Garage traffic an issue
By Reid Posey
After voting at last month’s meeting to recommend the parking lot behind the Oxford Square North shopping center on North Lamar Boulevard to the Board of Aldermen as the site of a proposed parking garage, the Downtown Parking Advisory Commission spent much of this month’s meeting expanding on their discussion of logistical issues surrounding the project.
One particularly pressing issue that arose was the inevitable traffic dilemma in an already relatively congested area that would result from the parking garage.
One proposed measure to help alleviate this congestion was to change the direction of the one-way alley just past the Bacchus restaurant, running between Jackson Avenue and the parking lot representing the proposed site for the parking garage, from north to south. In doing so, the alley would change from an entrance to the parking lot to an exit, thereby providing three different points of exit for traffic.
The commission ultimately voted to add this measure to the list of recommendations to the Board of Aldermen and also discussed the possibility of engaging with a traffic engineer to conduct studies on traffic surrounding the proposed site for the parking garage.

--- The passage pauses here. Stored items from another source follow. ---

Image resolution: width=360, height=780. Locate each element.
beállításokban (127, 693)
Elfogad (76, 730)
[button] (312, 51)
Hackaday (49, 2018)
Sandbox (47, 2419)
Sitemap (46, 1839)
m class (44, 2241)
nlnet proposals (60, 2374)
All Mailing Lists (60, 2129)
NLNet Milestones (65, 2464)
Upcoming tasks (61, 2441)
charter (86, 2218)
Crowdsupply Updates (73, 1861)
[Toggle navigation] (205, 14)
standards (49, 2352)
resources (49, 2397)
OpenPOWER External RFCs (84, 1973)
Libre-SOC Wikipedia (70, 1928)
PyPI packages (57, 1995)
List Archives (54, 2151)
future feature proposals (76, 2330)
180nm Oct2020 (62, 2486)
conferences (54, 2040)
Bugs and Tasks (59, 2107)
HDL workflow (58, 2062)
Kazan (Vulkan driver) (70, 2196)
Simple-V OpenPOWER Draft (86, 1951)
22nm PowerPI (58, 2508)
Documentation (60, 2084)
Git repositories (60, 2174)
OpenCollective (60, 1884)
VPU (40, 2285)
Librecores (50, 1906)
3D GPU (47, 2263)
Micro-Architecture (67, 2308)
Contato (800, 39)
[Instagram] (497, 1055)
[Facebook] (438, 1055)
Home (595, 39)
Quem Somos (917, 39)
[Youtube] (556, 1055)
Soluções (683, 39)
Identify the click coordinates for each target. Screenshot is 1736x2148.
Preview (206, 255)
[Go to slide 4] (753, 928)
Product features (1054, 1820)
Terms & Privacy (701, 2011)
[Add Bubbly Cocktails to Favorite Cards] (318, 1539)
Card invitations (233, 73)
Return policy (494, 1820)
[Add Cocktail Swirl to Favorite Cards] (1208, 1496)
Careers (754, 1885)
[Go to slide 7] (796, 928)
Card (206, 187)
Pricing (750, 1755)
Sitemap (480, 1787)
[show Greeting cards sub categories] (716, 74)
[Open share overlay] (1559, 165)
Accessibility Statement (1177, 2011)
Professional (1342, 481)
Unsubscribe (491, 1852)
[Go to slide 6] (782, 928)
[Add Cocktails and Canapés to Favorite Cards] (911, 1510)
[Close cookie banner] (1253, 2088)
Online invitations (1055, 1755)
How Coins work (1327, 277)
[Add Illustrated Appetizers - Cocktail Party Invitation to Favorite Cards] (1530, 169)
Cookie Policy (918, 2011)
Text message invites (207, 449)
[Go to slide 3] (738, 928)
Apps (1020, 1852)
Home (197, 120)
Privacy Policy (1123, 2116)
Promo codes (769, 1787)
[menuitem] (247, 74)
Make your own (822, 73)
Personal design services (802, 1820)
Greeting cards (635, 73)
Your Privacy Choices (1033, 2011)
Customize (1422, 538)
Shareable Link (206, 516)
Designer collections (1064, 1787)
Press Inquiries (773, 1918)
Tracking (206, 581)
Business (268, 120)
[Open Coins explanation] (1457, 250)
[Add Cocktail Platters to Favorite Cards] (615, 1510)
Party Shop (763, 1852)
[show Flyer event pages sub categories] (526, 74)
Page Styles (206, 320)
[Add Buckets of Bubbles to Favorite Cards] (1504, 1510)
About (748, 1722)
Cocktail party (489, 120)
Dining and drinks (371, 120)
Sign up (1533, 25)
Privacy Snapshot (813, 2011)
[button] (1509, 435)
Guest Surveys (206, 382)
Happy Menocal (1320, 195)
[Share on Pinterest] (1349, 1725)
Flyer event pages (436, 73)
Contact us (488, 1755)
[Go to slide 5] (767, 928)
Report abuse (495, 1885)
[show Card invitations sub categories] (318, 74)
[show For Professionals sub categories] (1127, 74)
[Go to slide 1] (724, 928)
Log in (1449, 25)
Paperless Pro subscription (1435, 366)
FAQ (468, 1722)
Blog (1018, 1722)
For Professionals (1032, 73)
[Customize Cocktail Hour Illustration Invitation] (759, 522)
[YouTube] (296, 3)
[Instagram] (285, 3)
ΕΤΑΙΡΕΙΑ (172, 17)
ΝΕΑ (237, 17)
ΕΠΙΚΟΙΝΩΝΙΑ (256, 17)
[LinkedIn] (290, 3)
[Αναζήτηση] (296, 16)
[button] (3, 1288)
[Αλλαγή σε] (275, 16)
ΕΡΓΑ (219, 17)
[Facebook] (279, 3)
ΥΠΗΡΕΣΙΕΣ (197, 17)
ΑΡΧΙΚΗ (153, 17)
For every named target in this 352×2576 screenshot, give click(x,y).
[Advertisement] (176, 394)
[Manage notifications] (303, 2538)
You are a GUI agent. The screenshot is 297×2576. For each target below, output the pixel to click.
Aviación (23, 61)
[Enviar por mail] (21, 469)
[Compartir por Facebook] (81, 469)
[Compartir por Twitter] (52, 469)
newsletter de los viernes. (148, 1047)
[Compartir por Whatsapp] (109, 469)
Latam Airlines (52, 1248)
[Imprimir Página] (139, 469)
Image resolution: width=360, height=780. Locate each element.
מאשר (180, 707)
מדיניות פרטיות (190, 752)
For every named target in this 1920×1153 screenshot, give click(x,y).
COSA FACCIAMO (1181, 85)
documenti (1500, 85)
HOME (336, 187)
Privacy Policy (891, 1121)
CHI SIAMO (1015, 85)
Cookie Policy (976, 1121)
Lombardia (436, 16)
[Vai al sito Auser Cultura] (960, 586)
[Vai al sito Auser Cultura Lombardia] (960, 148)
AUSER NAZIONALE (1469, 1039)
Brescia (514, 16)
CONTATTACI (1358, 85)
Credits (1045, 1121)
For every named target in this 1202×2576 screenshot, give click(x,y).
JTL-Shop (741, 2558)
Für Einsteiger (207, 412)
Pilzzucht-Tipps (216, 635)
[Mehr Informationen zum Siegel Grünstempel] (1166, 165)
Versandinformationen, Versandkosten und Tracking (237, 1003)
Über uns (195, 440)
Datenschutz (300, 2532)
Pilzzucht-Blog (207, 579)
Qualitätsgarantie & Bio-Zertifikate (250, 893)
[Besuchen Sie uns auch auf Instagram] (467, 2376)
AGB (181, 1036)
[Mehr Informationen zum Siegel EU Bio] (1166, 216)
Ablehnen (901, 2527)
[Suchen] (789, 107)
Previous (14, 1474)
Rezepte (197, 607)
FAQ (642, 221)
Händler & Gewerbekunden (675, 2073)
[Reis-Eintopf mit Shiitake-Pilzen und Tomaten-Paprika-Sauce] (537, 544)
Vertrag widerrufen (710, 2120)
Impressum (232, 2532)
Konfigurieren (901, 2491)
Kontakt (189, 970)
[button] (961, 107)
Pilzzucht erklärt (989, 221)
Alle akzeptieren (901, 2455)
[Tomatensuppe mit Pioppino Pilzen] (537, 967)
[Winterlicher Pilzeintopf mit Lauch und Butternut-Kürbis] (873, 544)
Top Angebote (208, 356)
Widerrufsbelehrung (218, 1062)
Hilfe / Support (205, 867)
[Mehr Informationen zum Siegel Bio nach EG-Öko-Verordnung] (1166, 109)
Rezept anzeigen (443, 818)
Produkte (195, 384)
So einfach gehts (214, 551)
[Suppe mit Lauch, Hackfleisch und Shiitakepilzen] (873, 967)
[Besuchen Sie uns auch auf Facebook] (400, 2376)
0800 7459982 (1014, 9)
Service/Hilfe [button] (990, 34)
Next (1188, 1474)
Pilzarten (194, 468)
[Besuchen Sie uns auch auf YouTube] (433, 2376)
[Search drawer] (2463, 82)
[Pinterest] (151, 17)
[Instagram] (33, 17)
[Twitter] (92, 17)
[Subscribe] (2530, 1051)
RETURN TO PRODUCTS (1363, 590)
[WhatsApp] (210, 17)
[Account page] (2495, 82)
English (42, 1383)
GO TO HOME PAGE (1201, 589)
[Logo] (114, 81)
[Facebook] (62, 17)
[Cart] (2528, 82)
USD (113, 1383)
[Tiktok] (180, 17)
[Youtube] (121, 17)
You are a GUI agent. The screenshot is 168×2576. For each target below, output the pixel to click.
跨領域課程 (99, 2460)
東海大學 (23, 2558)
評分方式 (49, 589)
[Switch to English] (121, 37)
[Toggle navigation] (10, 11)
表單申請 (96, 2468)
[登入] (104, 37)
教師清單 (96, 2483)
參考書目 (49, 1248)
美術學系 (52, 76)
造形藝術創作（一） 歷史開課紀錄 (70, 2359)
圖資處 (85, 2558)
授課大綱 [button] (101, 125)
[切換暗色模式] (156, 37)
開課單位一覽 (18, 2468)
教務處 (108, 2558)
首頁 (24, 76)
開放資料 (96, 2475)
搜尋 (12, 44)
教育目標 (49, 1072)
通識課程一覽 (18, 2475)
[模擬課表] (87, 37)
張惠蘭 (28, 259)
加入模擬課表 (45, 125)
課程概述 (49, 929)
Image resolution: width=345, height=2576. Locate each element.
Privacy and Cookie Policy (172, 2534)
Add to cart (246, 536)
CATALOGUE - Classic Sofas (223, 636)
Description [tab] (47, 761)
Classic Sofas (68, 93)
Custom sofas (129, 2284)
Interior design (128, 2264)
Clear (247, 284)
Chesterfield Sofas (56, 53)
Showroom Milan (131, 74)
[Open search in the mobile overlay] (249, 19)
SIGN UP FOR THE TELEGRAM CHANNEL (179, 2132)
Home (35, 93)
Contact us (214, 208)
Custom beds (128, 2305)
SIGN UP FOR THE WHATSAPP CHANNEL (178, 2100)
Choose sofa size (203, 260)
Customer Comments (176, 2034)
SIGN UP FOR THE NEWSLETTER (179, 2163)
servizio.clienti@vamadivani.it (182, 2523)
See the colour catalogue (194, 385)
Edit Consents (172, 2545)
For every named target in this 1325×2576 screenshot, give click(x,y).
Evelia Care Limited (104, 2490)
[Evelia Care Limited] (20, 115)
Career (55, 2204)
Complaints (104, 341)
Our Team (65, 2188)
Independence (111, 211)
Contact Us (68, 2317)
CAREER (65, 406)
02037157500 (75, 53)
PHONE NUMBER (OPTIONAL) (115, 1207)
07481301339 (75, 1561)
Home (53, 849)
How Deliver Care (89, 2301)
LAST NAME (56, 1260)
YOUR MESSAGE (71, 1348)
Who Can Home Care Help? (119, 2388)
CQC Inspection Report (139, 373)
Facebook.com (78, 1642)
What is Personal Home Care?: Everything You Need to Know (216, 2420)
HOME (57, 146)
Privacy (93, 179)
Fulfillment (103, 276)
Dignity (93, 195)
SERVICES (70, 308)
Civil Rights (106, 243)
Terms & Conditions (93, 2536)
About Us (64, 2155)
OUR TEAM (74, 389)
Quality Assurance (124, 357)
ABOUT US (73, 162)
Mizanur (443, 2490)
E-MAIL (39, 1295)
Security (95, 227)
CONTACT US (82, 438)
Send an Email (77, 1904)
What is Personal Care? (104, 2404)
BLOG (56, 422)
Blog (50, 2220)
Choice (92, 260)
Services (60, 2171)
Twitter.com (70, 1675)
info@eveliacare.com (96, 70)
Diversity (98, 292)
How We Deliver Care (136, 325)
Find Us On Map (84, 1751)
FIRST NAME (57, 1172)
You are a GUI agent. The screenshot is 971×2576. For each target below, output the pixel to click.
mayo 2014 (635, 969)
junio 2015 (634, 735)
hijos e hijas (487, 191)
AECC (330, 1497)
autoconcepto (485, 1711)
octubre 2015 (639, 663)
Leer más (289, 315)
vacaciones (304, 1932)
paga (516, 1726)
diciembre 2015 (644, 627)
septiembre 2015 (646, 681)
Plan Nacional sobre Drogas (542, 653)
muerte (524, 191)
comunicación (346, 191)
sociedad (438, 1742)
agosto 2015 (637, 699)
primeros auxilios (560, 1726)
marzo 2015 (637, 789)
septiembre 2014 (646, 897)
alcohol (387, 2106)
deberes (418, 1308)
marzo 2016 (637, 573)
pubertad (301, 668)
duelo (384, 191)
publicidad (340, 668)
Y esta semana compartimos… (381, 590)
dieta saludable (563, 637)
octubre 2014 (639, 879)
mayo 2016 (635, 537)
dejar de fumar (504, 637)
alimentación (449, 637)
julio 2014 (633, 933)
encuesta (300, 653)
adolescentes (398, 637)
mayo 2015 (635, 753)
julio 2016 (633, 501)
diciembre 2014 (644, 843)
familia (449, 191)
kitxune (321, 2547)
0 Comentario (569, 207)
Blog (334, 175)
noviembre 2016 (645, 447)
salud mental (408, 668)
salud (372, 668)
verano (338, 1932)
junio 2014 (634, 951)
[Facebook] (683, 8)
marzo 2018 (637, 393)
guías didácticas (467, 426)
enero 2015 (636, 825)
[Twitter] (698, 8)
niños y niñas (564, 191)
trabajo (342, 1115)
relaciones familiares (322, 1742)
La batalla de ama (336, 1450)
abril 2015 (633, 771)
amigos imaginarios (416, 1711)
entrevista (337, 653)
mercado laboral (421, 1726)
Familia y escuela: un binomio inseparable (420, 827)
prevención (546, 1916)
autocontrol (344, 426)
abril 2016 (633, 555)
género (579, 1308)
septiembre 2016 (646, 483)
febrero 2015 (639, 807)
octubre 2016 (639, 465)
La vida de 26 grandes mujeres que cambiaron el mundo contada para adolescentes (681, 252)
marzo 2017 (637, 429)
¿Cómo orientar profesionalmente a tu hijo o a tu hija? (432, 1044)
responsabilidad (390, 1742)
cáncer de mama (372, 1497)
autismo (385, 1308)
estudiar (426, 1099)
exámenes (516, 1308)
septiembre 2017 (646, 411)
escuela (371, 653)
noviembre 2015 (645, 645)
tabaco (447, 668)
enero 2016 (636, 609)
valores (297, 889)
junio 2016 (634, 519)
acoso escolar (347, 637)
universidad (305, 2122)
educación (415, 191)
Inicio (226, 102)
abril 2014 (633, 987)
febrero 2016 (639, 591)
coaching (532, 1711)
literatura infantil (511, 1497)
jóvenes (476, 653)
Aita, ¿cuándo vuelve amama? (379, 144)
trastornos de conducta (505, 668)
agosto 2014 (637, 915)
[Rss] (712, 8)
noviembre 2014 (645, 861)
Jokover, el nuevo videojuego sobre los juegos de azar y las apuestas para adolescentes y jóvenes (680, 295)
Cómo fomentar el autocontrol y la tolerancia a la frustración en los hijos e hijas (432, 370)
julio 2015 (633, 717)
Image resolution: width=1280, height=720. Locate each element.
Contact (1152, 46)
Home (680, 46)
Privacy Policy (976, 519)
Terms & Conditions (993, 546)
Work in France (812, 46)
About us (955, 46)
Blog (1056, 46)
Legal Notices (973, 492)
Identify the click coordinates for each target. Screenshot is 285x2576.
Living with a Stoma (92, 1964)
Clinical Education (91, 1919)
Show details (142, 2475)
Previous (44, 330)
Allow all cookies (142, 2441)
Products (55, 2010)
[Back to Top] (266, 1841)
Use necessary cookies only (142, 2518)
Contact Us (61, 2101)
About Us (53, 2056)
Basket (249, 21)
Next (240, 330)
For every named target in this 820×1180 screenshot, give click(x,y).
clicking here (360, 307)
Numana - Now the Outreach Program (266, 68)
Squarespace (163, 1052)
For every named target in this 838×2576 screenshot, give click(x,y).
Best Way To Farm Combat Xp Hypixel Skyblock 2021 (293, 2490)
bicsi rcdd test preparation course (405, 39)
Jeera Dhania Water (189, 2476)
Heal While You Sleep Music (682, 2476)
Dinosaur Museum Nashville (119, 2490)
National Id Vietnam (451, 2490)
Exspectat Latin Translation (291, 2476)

Commissioner Kevin Frye noted that there were several issues that still had not been explored yet by the commission that he felt needed to be discussed, including many other logistical issues involved with the location, potential size, and control measures of the proposed garage.
Mayor Pat Patterson, on the other hand, maintained that now that the commission had decided on the best location for the garage, it was time to get out of the way of engineers and experts as they work out the more technical, logistical issues involved with the project. He argued that by not allowing the experts to do their job and trying to iron out these issues themselves, the commission would slow down progress on the project and over complicate the process.
One other issue raised during the meeting was the potential for students to use the garage to park on the Square and then ride public transit to campus, which some feel could potentially negatively impact the effectiveness of the garage for those using it for Square business. Commission Chairman Tom Sharpe said that they would simply have to monitor if these issues manifested themselves and affected the quality of parking at the garage and respond accordingly.
Ultimately, Sharpe ended the meeting by outlining the commission’s plan for the next couple of months. He said that they would take this month to figure out how much money would be allotted for the parking garage project, and then next month, they could discuss some specific questions that could impact the design of the garage, such as whether the garage will serve any other functions, whether the garage would be operated by people or technology, whether drivers would pay for parking on the way in or out, and any other pertinent issues affecting the project.
At the meeting, Patterson also brought up parking issues surrounding residences near the Fifth Street and Tyler Avenue area, as students and other non-residents have been crowding these streets with their vehicles. Although a two-hour time limit has been imposed on these spots, Patterson said that the commission needs to be exploring the possibility of other solutions, including the implementation of a hang-tag system for residents of the area, a system used in various neighborhoods in other cities.
Patterson said that naturally there are kinks to work out in terms of the potential enforcement of such a policy, the number of hang-tags a given residence would receive, and how such a policy would affect the day-to-day quality of life of the current residents, but that a solution to the problem was something worth exploring in the coming months.
The commission was also presented with the monthly parking report and the proposed parking budget for the upcoming fiscal year.
Parking Director Matt Davis presented last month’s statistics, noting that the month has been relatively steady, outside of the downtick in revenue due to the end of the school year halfway through the month and the absence of much of the student population. Davis did say that hopefully they would see an increase in activity due to the NCAA baseball regional.
As for the annual parking budget, Davis called attention to two amendments that would raise the budget for the repairs and maintenance of parking meters from $4,000 to $10,000, while also providing $5,000 more for miscellaneous disbursements that would help to pay for the replacements of meter batteries. After discussing these two increases, the commission agreed that it would be more effective to put the two areas under the same umbrella of “maintenance and repair,” and they approved the amended budget.